4 Doordeweekse velddienstbijeenkomsten kunnen in de Koninkrijkszaal worden gehouden of op verscheidene plaatsen die de verkondigers schikken. Of er twee of meer bijeenkomsten worden gehouden hangt af van de plaatselijke omstandigheden en de beschikbaarheid van ouderlingen, dienaren in de bediening of andere bekwame personen die de toewijzing hebben ontvangen zorg te dragen voor de bijeenkomst en de leiding te nemen in de velddienst.
5 Met het oog op de dringendheid van de tijd willen wij zo veel mogelijk mensen bereiken met de Koninkrijksboodschap. Wat kunnen de boekstudieleiders of degenen die de toewijzing hebben voor de groep te zorgen, doen om er zeker van te zijn dat allen het beste gebruik maken van de tijd die zij hebben gepland voor groepsgetuigenis? Degenen die de leiding hebben kunnen in gedachte houden dat de velddienstbijeenkomsten niet langer dienen te duren dan 10-15 minuten. (Zie Bediening-boek, blz. 79, 80.) Er kan veel tijd worden bespaard wanneer gebied wordt toegewezen voordat er in het veld wordt uitgetrokken, waardoor wordt vermeden dat grote groepen op een straathoek bij elkaar komen en niet ingedeeld blijken te zijn. Enkelen hebben het nuttig gevonden gedeelten van het gebied voor een bepaalde tijd aan bekwame verkondigers toe te wijzen. Aldus kunnen ze, wanneer de groepjes eenmaal zijn samengesteld, onmiddellijk naar hun gebied vertrekken. De dienstopziener dient erop bedacht te zijn problemen met het organiseren van groepjes op te lossen, zodat er meer tijd in het veld doorgebracht kan worden.
6 Velen die al jarenlang verkondigen vertellen graag ervaringen die zij hebben opgedaan toen zij tijdens groepsactiviteit met anderen samenwerkten. Zulke ervaringen dienen om de eenheid van de gemeente en de band van christelijke liefde te versterken. Hoewel er soms goede redenen kunnen zijn dat twee verkondigers samenwerken, kan in veel gebieden meer tot stand worden gebracht door alleen te werken terwijl anderen in de buurt getuigenis geven. Alleen werken in de velddienst, waar de omstandigheden dat toelaten, stelt ons in staat meer mensen te bereiken, en het kan een goede oefening zijn voor de toekomst, voor het geval ons predikingswerk onverwachte beperkingen worden opgelegd. (Zie De Wachttoren van 15 november 1985, blz. 13, par. 11.) De regelingen die wij treffen dienen te worden beheerst door een goed oordeel alsmede de wens zo veel mogelijk tot stand te brengen.
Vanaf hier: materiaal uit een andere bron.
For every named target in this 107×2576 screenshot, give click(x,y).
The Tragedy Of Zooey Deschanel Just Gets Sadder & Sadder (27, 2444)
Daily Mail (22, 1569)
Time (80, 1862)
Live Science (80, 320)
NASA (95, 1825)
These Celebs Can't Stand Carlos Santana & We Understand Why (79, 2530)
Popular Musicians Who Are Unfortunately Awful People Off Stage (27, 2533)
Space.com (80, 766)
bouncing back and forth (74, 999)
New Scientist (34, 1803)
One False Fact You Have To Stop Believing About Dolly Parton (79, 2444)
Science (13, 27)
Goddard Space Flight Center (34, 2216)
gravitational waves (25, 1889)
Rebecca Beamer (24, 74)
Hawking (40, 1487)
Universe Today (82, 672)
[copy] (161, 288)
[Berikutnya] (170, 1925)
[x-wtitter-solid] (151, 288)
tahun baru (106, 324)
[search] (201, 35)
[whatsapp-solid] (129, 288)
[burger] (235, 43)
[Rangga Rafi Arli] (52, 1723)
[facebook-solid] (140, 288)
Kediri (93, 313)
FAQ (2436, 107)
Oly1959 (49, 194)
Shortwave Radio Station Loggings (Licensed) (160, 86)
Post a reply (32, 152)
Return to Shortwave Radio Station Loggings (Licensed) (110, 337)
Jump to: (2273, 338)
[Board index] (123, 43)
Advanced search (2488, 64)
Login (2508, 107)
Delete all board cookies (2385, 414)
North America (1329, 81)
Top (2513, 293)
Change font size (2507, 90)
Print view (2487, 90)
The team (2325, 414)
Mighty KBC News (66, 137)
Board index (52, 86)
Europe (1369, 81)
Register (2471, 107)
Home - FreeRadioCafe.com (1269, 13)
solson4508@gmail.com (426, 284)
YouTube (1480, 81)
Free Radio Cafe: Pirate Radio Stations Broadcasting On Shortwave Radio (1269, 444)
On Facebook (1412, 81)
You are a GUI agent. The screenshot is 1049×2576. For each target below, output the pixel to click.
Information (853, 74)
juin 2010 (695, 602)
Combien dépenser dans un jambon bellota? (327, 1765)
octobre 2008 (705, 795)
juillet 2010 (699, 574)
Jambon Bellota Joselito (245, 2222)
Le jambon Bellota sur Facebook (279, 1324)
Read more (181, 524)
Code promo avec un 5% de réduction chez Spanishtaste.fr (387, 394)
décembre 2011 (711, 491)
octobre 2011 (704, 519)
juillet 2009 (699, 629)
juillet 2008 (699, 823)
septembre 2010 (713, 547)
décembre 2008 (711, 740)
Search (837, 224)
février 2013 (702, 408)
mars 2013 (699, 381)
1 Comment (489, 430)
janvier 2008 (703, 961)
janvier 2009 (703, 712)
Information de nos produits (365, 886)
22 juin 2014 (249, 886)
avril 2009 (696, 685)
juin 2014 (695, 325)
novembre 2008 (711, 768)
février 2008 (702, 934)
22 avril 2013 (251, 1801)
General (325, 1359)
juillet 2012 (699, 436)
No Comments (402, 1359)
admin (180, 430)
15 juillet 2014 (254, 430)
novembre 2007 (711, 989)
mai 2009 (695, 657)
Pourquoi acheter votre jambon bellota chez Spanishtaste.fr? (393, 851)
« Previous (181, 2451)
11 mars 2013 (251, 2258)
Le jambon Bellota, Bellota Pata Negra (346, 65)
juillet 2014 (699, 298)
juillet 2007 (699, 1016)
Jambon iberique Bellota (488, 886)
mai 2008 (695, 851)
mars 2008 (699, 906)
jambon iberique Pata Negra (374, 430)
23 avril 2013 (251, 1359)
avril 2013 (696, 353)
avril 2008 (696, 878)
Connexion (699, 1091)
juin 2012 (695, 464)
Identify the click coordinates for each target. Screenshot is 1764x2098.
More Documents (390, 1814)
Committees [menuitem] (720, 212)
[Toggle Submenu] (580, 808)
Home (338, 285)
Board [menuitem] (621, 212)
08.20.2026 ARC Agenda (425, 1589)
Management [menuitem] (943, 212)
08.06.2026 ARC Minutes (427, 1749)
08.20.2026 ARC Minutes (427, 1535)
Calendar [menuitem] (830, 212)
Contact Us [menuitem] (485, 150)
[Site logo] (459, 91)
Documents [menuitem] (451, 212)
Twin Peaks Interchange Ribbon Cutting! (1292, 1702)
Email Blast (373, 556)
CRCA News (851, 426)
7 De apostel Paulus moedigde medechristenen in zijn tijd aan ’vast te houden aan de openbare bekendmaking van onze hoop’. Zijn geïnspireerde woorden vertellen ons ook „op elkaar [te] letten ten einde tot liefde en voortreffelijke werken aan te sporen, het onderling vergaderen niet nalatend, . . . maar laten wij elkaar aanmoedigen en dat te meer naarmate gij de dag ziet naderen” (Hebr. 10:23-25). Mogen wij, door het ondersteunen van de plaatselijke regelingen voor groepsgetuigenis, erin slagen onze medebekendmakers van het Koninkrijk aan te sporen „tot liefde en voortreffelijke werken”. Terwijl wij dit doen, zullen wij veel voortreffelijke beloningen in Jehovah’s dienst oogsten.